Ida's January Wishlist!

So, even though I've promised myself to spend less money on stuff this year, I can't help constantly finding new books I feel that I have to have in my bookshelf. So, here are some of the books I've been longing for lately (no particular order):

Miss Peregrine's Home for Peculiar Children by Ransom Riggs
Published June 7th, 2011
Average rating on goodreads is 3.82
352 pages
And it holds the genres fantasy, young adult, paranormal and mystery. 

A horrific family tragedy sets sixteen-year-old Jacob journeying to a remote island off the coast of Wales, where he discovers the crumbling ruins of Miss Peregrine’s Home for Peculiar Children. As Jacob explores its abandoned bedrooms and hallways, it becomes clear that the children were more than just peculiar. They may have been dangerous. They may have been quarantined on a deserted island for good reason. And somehow—impossible though it seems—they may still be alive.

How exciting does that sound, right? I've been seeing this one around a lot recently, because the movie is due in 2016, and it immediatly caught my attention. Both the description of the story and the cover of the book makes it look like it's a really interesting read!

We need to talk about Kevin by Lionel Shriver
Published July 3rd, 2006
Average Rating on Goodreads is 4.06
400 pages
And holds the genres fiction and thriller. 

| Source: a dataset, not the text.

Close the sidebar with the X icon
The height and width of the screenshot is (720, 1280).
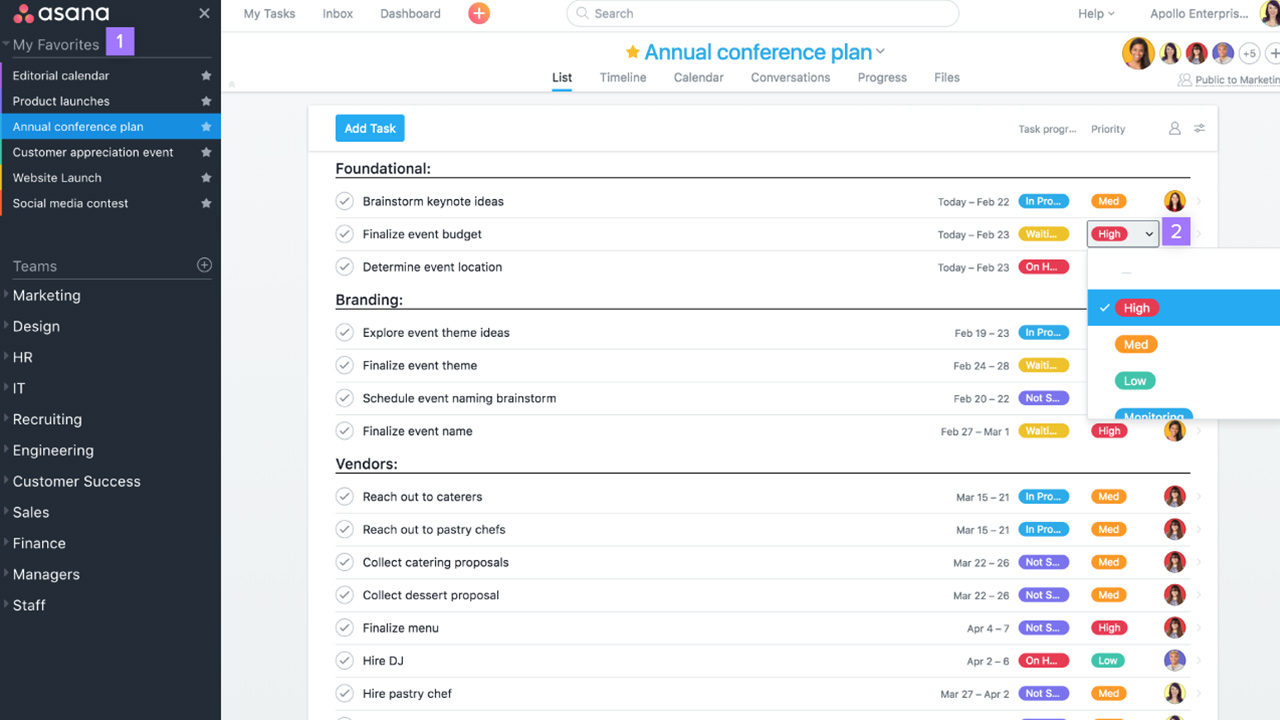pos(204,13)
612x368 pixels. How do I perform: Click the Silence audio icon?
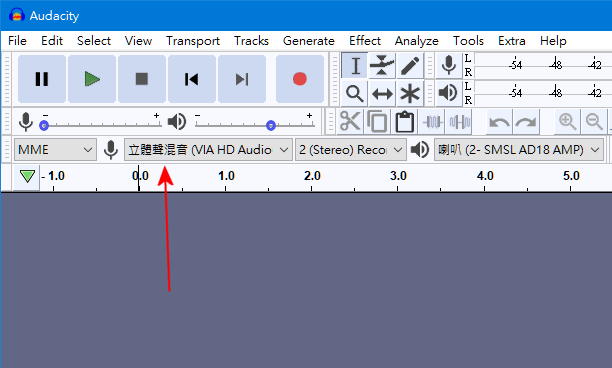(x=459, y=122)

Eva never really wanted to be a mother - and certainly not the mother of the unlovable boy who murdered seven of his fellow high school students, a cafeteria worker, and a much-adored teacher who tried to befriend him, all two days before his sixteenth birthday. Now, two years later, it is time for her to come to terms with marriage, career, family, parenthood, and Kevin's horrific rampage in a series of startlingly direct correspondences with her estranged husband, Franklin. Uneasy with the sacrifices and social demotion of motherhood from the start, Eva fears that her alarming dislike for her own son may be responsible for driving him so nihilistically off the rails.

I read about this one in one of the top 10 lists forreadingaddicts made. 10 Best psychological thrillers to be exact (Link HERE). We need to talk about Kevin came first on that list with the comment: No one should read this book, ever! No one who ever wants children, is bringing up children, wants to spend time with children in the future, or has ever been a child, should read this book. And just like that, I have to read and own this book because I'm 99% sure it will creep me out in the creepiest way possible and it's almost wrong how much I love that. Also, the rating on goodreads and the fact that so many people seem to love this one just makes me even more certain that this is one of those that need to be here by my side in my bookshelf!

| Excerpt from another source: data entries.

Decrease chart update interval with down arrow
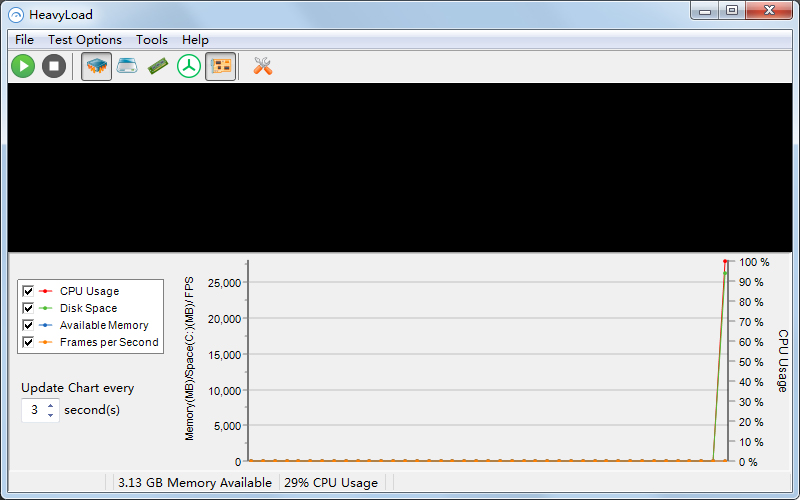The height and width of the screenshot is (500, 800). [x=50, y=415]
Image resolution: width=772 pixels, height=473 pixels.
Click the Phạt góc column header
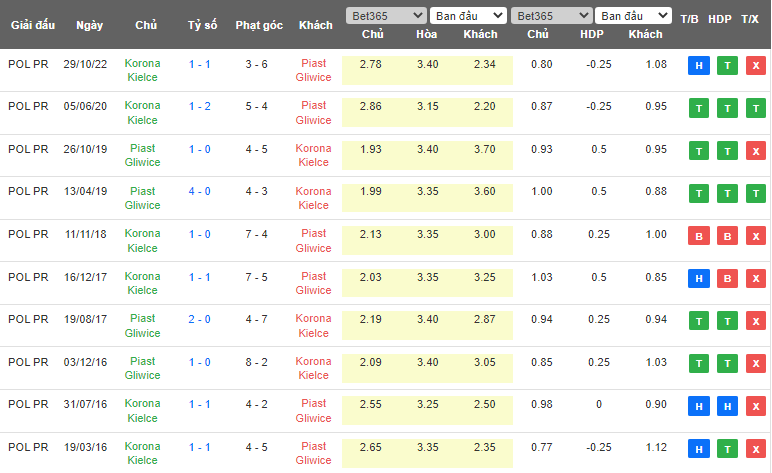pyautogui.click(x=257, y=25)
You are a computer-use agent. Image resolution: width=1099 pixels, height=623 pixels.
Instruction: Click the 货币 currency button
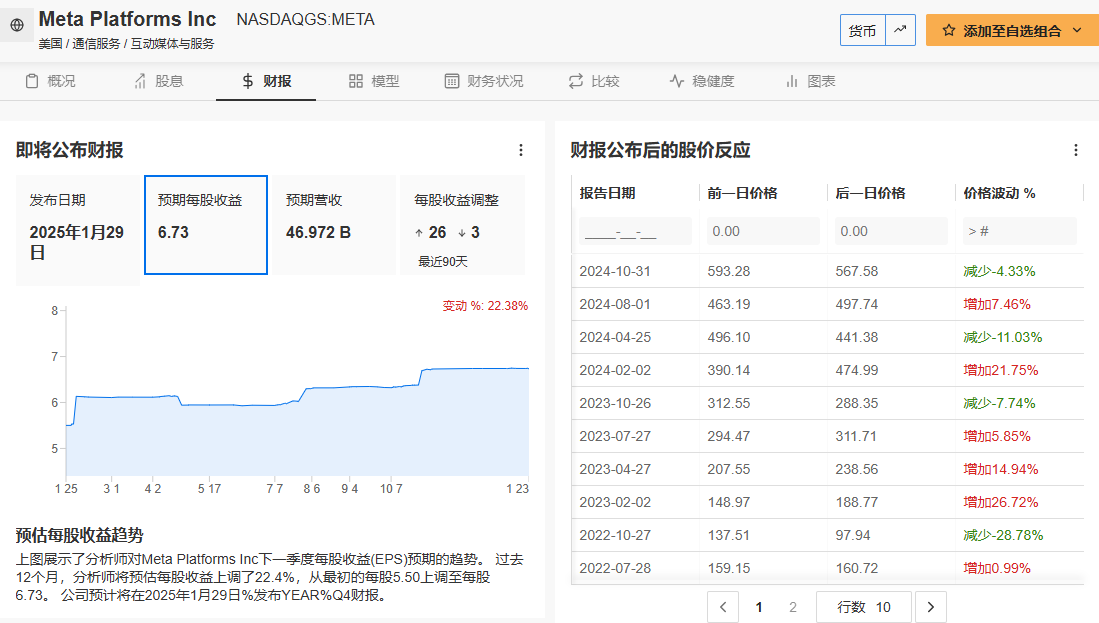(862, 30)
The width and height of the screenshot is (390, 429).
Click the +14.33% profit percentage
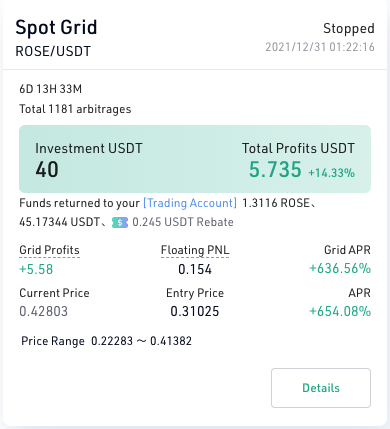point(331,173)
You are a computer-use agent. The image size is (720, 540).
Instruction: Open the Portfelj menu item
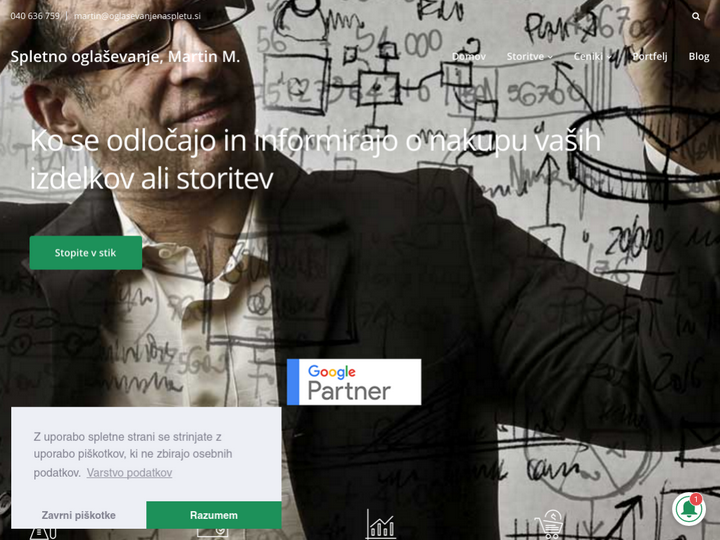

After the Crash by Michel Bussi
Published March 12th, 2015
Average Rating on Goodreads is 3.76
432 pages
And holds the genres Fiction, Mystery, Thriller, Crime and Suspense.

On the night of 22 December 1980, a plane crashes on the Franco-Swiss border and is engulfed in flames. 168 out of 169 passengers are killed instantly. The miraculous sole survivor is a three-month-old baby girl. Two families, one rich, the other poor, step forward to claim her, sparking an investigation that will last for almost two decades. Is she Lyse-Rose or Emilie?
Eighteen years later, having failed to discover the truth, private detective Credule Grand-Duc plans to take his own life, but not before placing an account of his investigation in the girl's hands. But, as he sits at his desk about to pull the trigger, he uncovers a secret that changes everything - then is killed before he can breathe a word of it to anyone...

It bothers me a lot - I seriously can't remember where I read about this one, but I remember that when I read about it, I was convinced this is a book I'll love. I does'nt really sound like it when I read about the plot, it's just something here that normally wouldn't quite get to me. But because of what I read (which I wish I could link to now, but I'm starting to give up ever remembering where I read it), this one is a must. 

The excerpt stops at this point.